2. Complexity Analysis
As mentioned at the beginning, the time complexity of this algorithm is O(logN * logN). How is this calculated?
Intuitively, you might think the worst-case scenario is O(N * logN), because the previous while loop takes logN time, and then it takes O(N) time to recurse into the left and right subtrees:
return 1 + countNodes(root.left) + countNodes(root.right);
The key point is that only one of the two recursions will actually continue, while the other will trigger hl == hr
and return immediately without further recursion.
Why is this? Here’s the reason:
In a complete binary tree, at least one of its subtrees is a full binary tree:
As shown in the picture, due to the properties of a complete binary tree, one of its subtrees must be full. This ensures that hl == hr
will be triggered, consuming only O(logN) complexity without continuing the recursion.
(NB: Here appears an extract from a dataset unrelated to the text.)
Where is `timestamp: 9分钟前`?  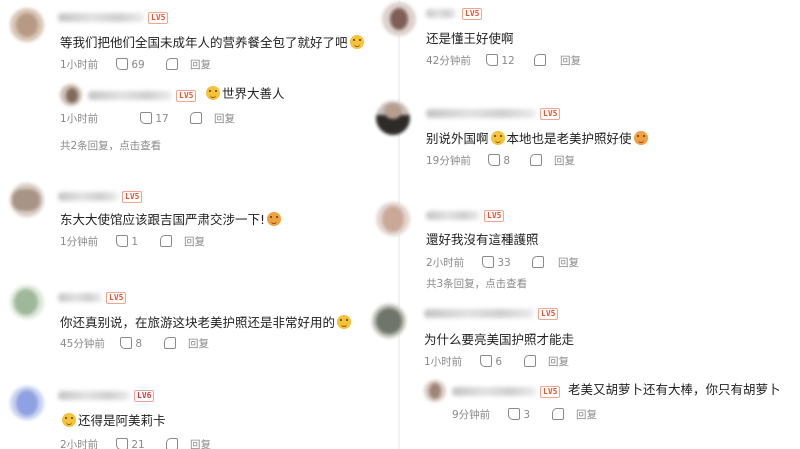 timestamp: 9分钟前 is located at coordinates (472, 415).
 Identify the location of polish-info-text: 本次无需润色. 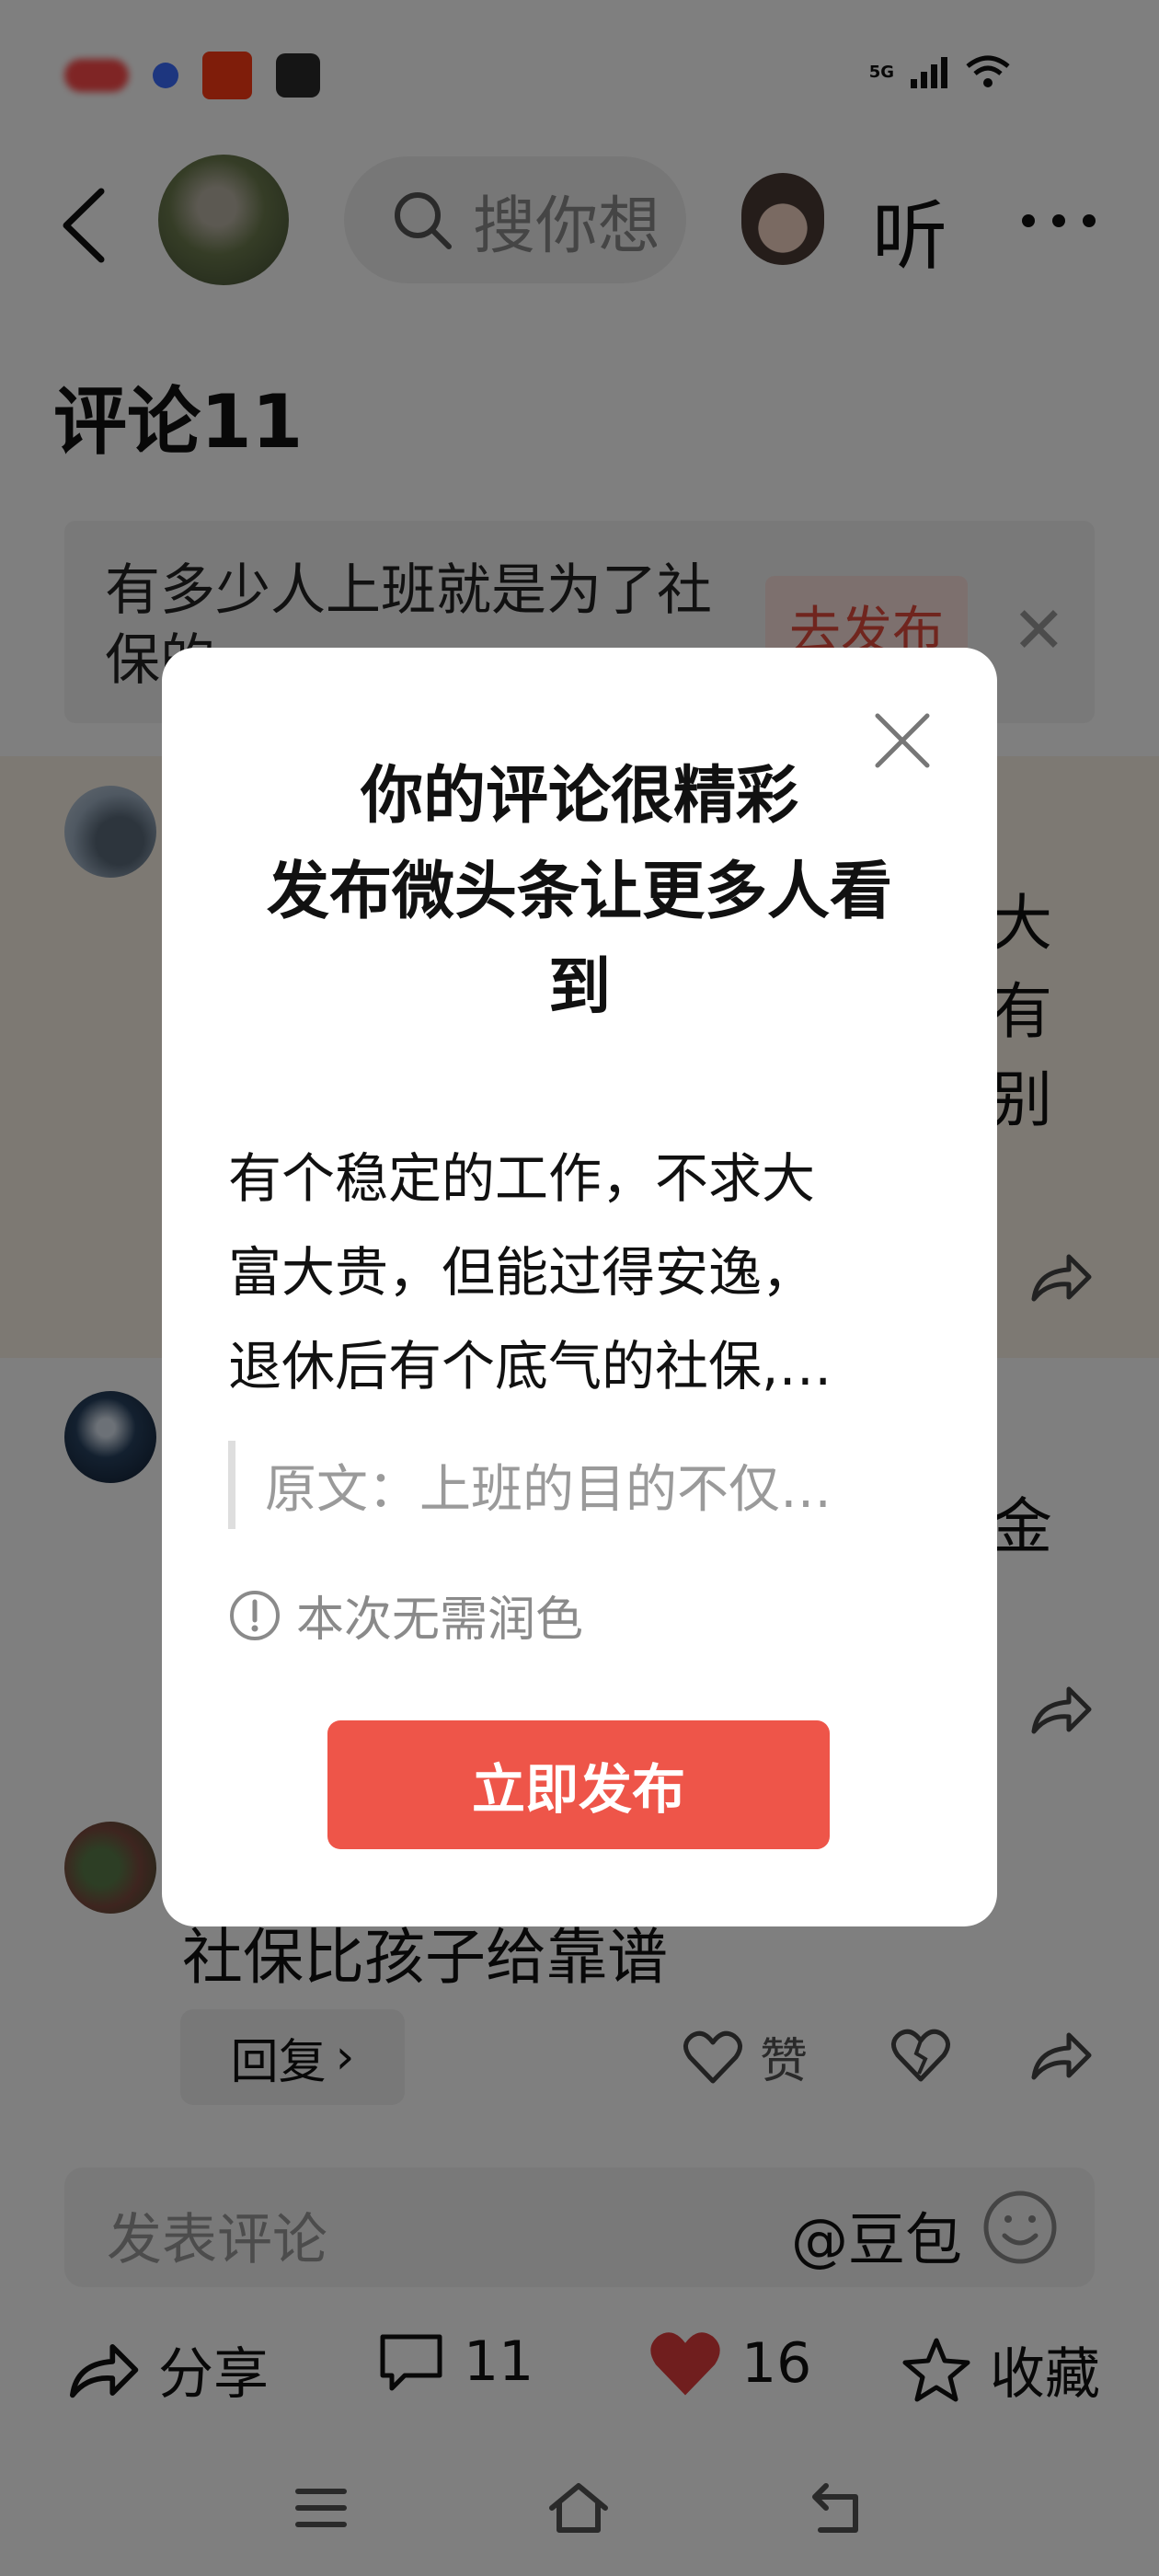
(440, 1620).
In summary, the recursion depth of the algorithm is the height of the tree, which is O(logN). The time spent on each recursion is the while loop, which requires O(logN). Therefore, the overall time complexity is O(logN*logN).
So, the concept of a "complete binary tree" exists for a reason. It is not only useful for implementing binary heaps using arrays but also for efficiently computing the total number of nodes, which might seem like a simple operation.